L’Hypothèse impossible II Un point d’histoire locale – 15
Les pavés entièrement repeints d’un vert gazon uni, les portes des pavillons d’un joli jaune citron. Les frondaisons bleues des chênes confondues avec le ciel, le lierre rouge proliférant aux murs. La fresque d’un troupeau de moutons longeait le dortoir des malades. La gueule mauvaise d’un loup se profilait hors d’un buisson. Les chouettes avaient disparu de ce paysage entièrement verni.
Mon guide aussi.
Une drôle de machine était abandonnée au milieu de la cour, munie de roues et d’un gros réservoir pour la peinture, d’un bec de fer et d’un levier pour l’aspersion – sans doute tirée de la remise du matériel pour la restauration du château. Je marchais sur les pavés avec un mélange d’amusement et de réticence.
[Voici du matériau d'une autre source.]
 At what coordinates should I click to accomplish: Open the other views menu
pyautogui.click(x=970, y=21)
Le vent s’était levé, très brouillon, passant par-dessus l’enceinte, échevelant la broussaille – du moins la végétation qui n’était pas encore touchée par la peinture. L’odeur était si forte qu’elle corrodait l’air et j’en avais les larmes aux yeux.
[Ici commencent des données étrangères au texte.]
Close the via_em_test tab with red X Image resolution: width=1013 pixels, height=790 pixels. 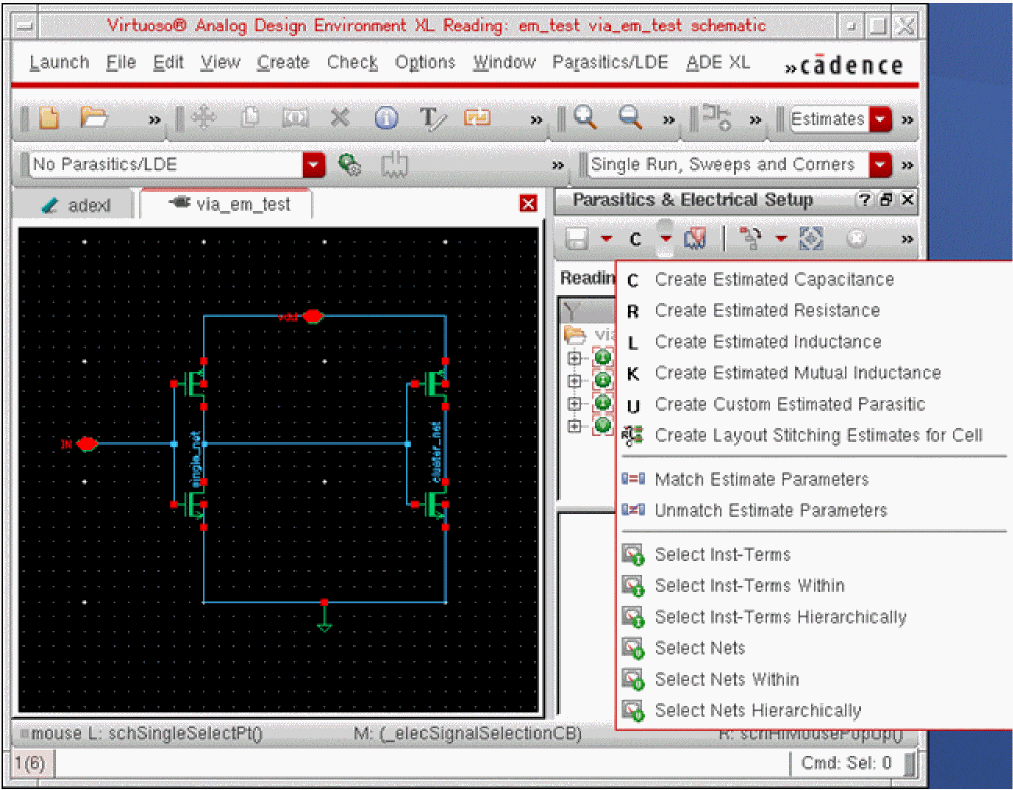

Une goutte de peinture verte tomba du feuillage d’un platane et claqua contre le dos de ma main. Je voulus m’écarter, n’y parvins pas, ma main comme retenue par un clou, je forçai. Et m’aperçus, consterné, que je m’étais arraché la peau : un bout d’épiderme verdâtre était suspendu en l’air.
Je décollai mes semelles des pavés englués de laque verte où sinuait un sentier jaune, et je gagnai rapidement l’ombre d’une galerie, me déplaçant en oblique, comme le fou aux échecs.
La cour 5, dans l’Unité O, où était la loge du gardien (maison étroite et haute à l’intérieur d’une palissade en bambous, avec un carré de potager), par laquelle je passais à cet instant, n’était pas la plus dégradée par le Temps : ses lourds pavés avaient résisté à la montée de la végétation.
Une main de vieillard soulevait un pan de rideau à une fenêtre du rez-de-chaussée.
Pourquoi ne pas interroger le vieux Nestor Bourzel, gardien des lieux et qui, de par son grand âge, devait bien connaître l’histoire de l’asile ? Je poussai le portillon dans la palissade en bambous, elle me résista et craqua, j’entendis en même temps le claquement sec de ce qui pouvait être un coup de fusil, et une gifle rouge frappa une fenêtre.
Nestor s’y tenait à présent collé à la vitre, sans plus d’épaisseur qu’une photographie scotchée sur le verre.
A cette vue je sursautai et considérai alternativement la fenêtre tachée de peinture et la course du petit Chaperon jaune au loin, le long du pavillon jaune de l’Observatoire des saisons dans leur influence sur la folie.